Page:
Dennis Hayden, an RAF technician who served at Maralinga during the mid-1960s, remembers the origins of British Nuclear Test Veterans Association (BNTVA) in the 1980s. Despite being a member of this new organisation, he recalls needing to focus on his own affairs at the time. Hayden praises the efforts of the BNTVA chair, Ken McGinley, who temporarily succeeded in having governmental responsibility for war pensions shifted to the then Department of Social Security. Not long after this landmark achievement, the pension scheme was taken over by the Ministry of Defence.

In more recent years, Hayden has become a leading historian and voice within the test veteran community. He has published two books about test veterans’ campaigns and struggles, The UK’s Nuclear Scandal (2021) and A Legacy of Inherited Criminality (2023).

This is a short extract from an in-depth interview. Dennis Hayden was recorded for the Oral History of British Nuclear Test Veterans project in 2024. The interviewer was Joshua A Bushen. The project was run in partnership with National Life Stories and the full interview can be accessed at the British Library.

Raw data:
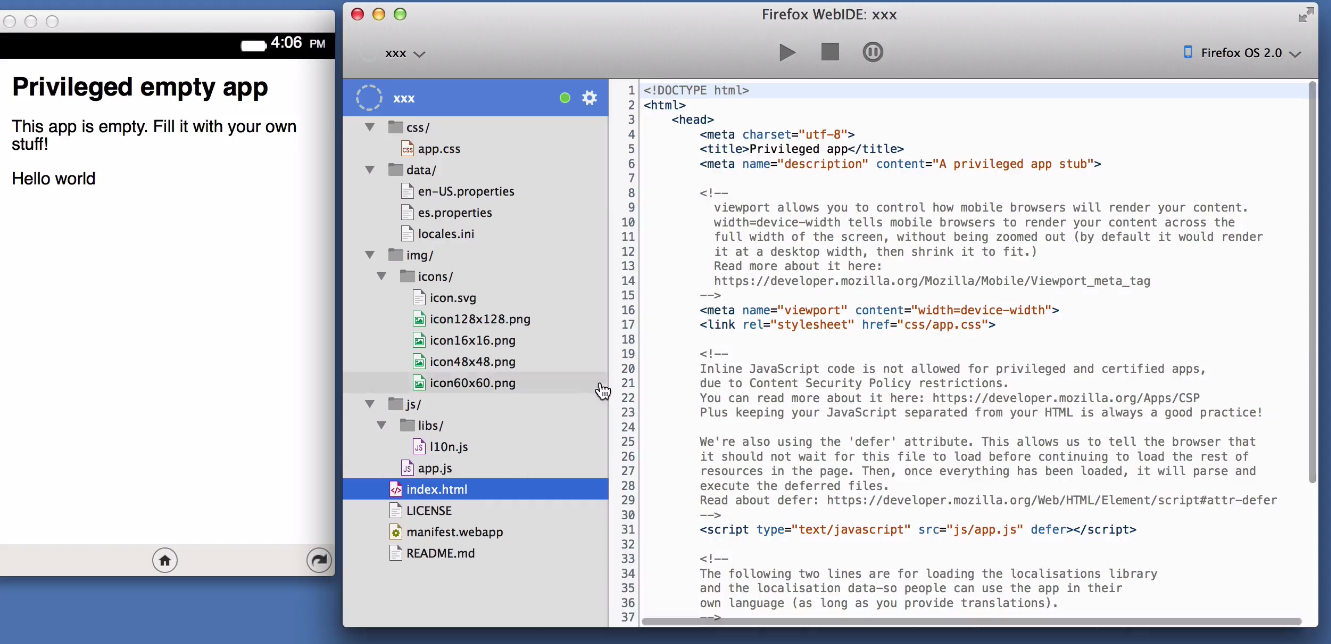Viewport: 1331px width, 644px height.
Task: Click the Pause debugger icon
Action: pyautogui.click(x=873, y=52)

Stated exercise 1:
Switch "pension scheme" to "benefits scheme" in the passage on Dennis Hayden and the test veterans, then write it out again starting at "Dennis Hayden, an" and ending at "Ministry of Defence.".
Stated exercise 2:
Resume the passage on Dennis Hayden and the test veterans, picking up after its final sentence.

Answer 1:
Dennis Hayden, an RAF technician who served at Maralinga during the mid-1960s, remembers the origins of British Nuclear Test Veterans Association (BNTVA) in the 1980s. Despite being a member of this new organisation, he recalls needing to focus on his own affairs at the time. Hayden praises the efforts of the BNTVA chair, Ken McGinley, who temporarily succeeded in having governmental responsibility for war pensions shifted to the then Department of Social Security. Not long after this landmark achievement, the benefits scheme was taken over by the Ministry of Defence.

Answer 2:
Transcript

I was concentrating in the 1980s on my own efforts to try and get back to some sort of normality money-wise. But I did, I was a member of the British Nuclear Test Veterans Association, but I didn’t get on to any of their committees. But I could see that Ken McGinley was doing a terrific job, because it was his initiative in the early 1990s to get the DSSS, the DS- Department of Social Services, to take control of the War Pension Scheme, which as I say, I got on to. But of course, but after I was granted that, the following year in 1993, the Ministry of Defence created a Minister for Veterans and a Veterans Agency, and the War Pension Scheme came under complete control of the Ministry of Defence. That was a loophole that happened between 1990 and 1993. In the early 1990s a lot of pressure was then being put on Ken McGinley, they had to get rid of him.

[ends at 0:01:11]

Book cover showing a mushroom cloud over the Houses of Parliament in Westminster, with a grey, foreboding sky in the background.

The front cover of Dennis Hayden's first book, The UK's Nuclear Scandal (2021).